__Description of the task__
Below are the records; work out how many lines among them contain "agent", and write nothing besides that number.

__Data provided__
###

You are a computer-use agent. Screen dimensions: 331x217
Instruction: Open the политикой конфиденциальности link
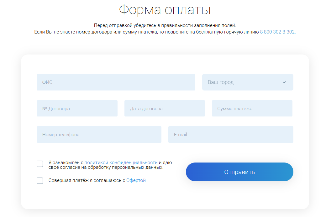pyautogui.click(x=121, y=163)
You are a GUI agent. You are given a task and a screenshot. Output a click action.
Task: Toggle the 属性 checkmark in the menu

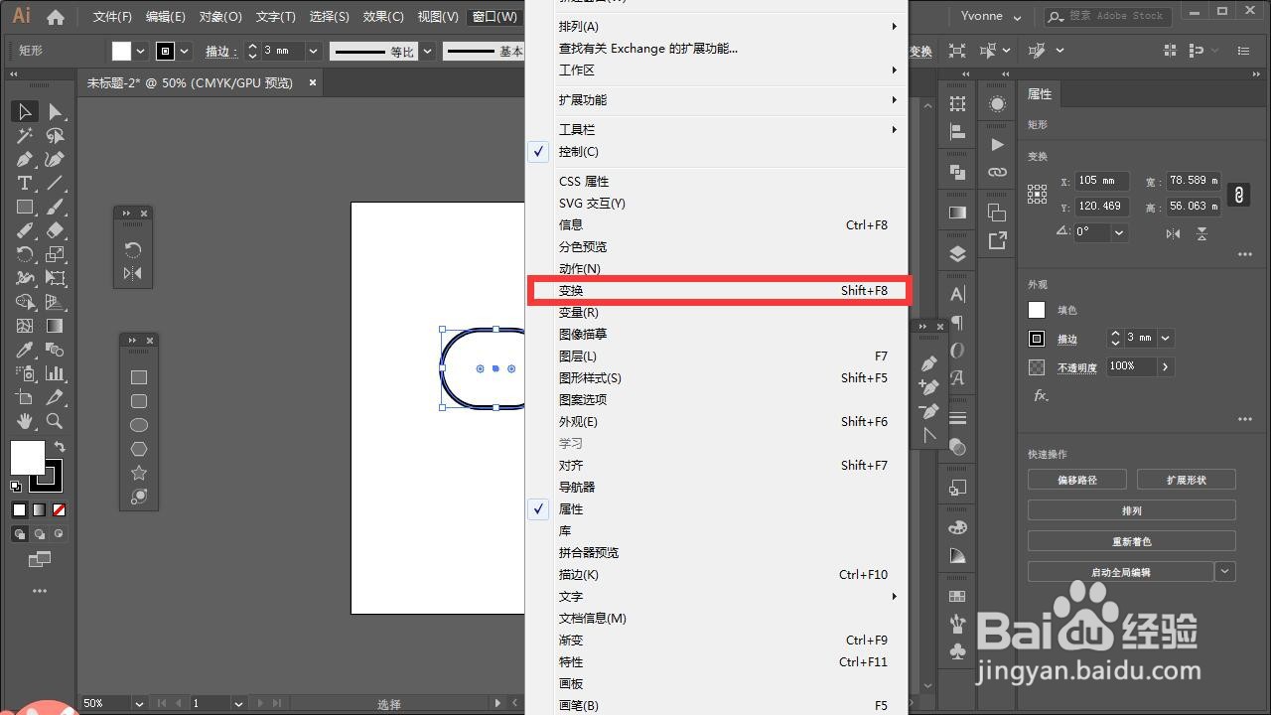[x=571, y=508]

###

__Task response__
2